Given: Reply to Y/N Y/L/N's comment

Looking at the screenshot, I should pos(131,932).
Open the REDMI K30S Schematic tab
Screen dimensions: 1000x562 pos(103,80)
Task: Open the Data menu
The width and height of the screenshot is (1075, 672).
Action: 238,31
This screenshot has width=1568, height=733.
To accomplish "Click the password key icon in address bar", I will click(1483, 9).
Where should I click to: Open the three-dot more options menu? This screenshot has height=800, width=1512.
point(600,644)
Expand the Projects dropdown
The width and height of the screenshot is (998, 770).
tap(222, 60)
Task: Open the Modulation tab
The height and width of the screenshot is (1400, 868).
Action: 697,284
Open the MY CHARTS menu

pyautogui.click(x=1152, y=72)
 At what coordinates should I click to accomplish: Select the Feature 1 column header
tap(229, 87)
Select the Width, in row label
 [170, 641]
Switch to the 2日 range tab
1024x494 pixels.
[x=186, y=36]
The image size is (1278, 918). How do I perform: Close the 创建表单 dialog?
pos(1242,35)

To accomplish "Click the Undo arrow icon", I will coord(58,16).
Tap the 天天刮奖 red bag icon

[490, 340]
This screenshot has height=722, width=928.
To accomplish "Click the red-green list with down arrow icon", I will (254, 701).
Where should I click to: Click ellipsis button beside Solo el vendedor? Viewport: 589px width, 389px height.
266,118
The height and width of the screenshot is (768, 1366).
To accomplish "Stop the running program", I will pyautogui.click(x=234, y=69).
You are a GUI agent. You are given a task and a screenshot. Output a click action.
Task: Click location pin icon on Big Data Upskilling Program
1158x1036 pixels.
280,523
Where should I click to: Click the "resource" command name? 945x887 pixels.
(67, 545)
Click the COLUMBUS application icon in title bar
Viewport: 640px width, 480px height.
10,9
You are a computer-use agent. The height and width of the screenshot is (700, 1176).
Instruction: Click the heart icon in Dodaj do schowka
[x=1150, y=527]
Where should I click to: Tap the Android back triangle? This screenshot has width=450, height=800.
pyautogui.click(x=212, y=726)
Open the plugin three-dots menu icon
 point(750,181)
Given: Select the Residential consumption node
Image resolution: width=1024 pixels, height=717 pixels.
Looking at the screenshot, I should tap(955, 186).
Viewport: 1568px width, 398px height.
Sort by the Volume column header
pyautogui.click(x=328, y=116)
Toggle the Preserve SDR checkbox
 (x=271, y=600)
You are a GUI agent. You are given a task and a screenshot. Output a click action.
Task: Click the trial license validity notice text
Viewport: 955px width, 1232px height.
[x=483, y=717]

■ ■ ■ ■ ■ ■ ■

- _TASK STATEMENT_
Extract exactly the lines between the line containing "Task: Click location" and the end of the data, including both.

- _EXERCISE RESPONSE_
Task: Click location pin icon on Big Data Upskilling Program
1158x1036 pixels.
280,523
Where should I click to: Click the "resource" command name? 945x887 pixels.
(67, 545)
Click the COLUMBUS application icon in title bar
Viewport: 640px width, 480px height.
10,9
You are a computer-use agent. The height and width of the screenshot is (700, 1176).
Instruction: Click the heart icon in Dodaj do schowka
[x=1150, y=527]
Where should I click to: Tap the Android back triangle? This screenshot has width=450, height=800.
pyautogui.click(x=212, y=726)
Open the plugin three-dots menu icon
 point(750,181)
Given: Select the Residential consumption node
Image resolution: width=1024 pixels, height=717 pixels.
Looking at the screenshot, I should tap(955, 186).
Viewport: 1568px width, 398px height.
Sort by the Volume column header
pyautogui.click(x=328, y=116)
Toggle the Preserve SDR checkbox
 (x=271, y=600)
You are a GUI agent. You are given a task and a screenshot. Output a click action.
Task: Click the trial license validity notice text
Viewport: 955px width, 1232px height.
[x=483, y=717]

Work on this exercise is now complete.